A spingere per l'accordo è stata la consapevolezza dell'escalation in atto nel surriscaldamento del pianeta – commenta l'associazione agricola – con il primo quadrimestre 2015 che è stato il più caldo di sempre a livello mondiale facendo registrare una temperatura media registrata sulla superficie della terra e degli oceani, addirittura superiore di 0,80 gradi celsius rispetto alla media del ventesimo secolo”. “Quest'ultimo quadrimestre è stato il più bollente del 1880 – spiega Coldiretti – ma è solo l'ultima della serie di record che conferma la tendenza al surriscaldamento del pianete. Infatti tra i 10 anni più caldi, ben nove sono successivi al 2000. Il 2014 è in testa alla classifica degli anni più bollenti davanti al 2010, seguito poi dal 2005”.
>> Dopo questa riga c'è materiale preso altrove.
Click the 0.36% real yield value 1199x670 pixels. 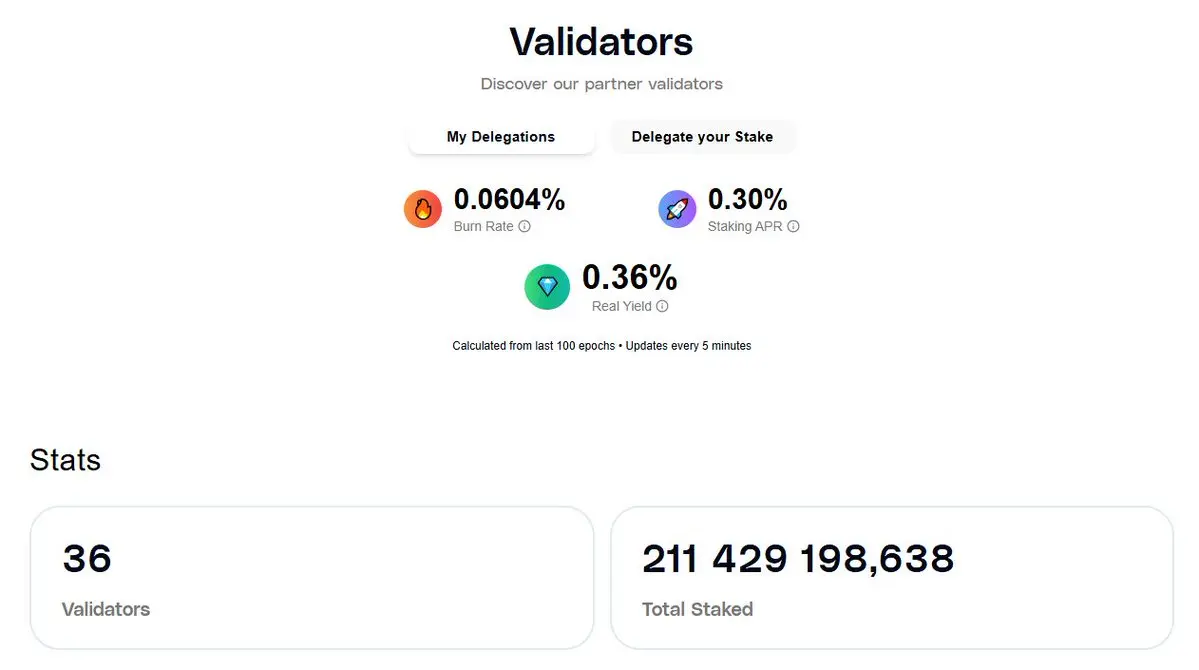[x=629, y=278]
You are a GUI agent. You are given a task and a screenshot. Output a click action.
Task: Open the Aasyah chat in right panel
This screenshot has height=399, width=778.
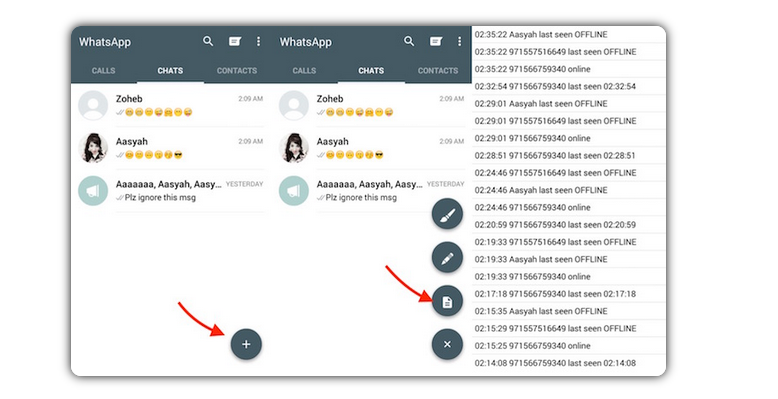click(x=372, y=148)
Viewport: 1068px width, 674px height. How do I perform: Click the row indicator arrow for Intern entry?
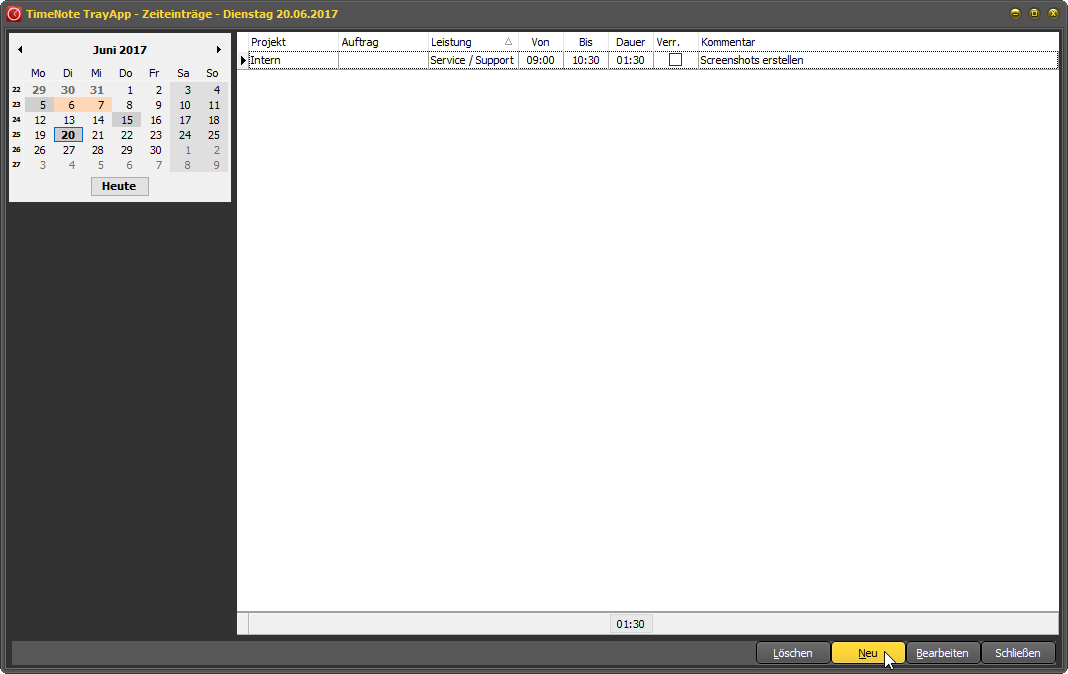click(243, 61)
Bisogna affrontare i drammatici effetti dei cambiamenti climatici – ammette Coldiretti – questi si manifestano sottoforma del moltiplicarsi di eventi estremi, sfasamenti stagionali e precipitazioni brevi, oltre all'aumento dell'incidenza di infezioni e fungine dello sviluppo di insetti che colpiscono l'agricoltura. Nel lungo periodo sono numerosi gli effetti dei cambiamenti climatici sull'agroalimentare nazionale. Per esempio il vino italiano è aumentato di un grado negli ultimi trent'anni, mentre una coltura come l'olivo ha visto un significativo spostamento dalla zona di coltivazione tradizionale fino a ridosso delle Alpi. Nella Pianura Padana, invece, si produce la metà della produzione nazionale di pomodoro destinato a conserva e di grano duro per la pasta, colture tipicamente mediterraneo”.

Il riscaldamento provoca quindi il cambiamento delle condizioni ambientali tradizionali – conclude Coldiretti – la situazione mette a rischio di estizione il patrimonio dei prodotti tipici Made in Italy che devono le proprie specifiche caratterische essenzialmente o esclusivamente all'ambiente geografico compresivo dei fattori umani e quindi proprio dalla combinazione di fattori naturali e umani”.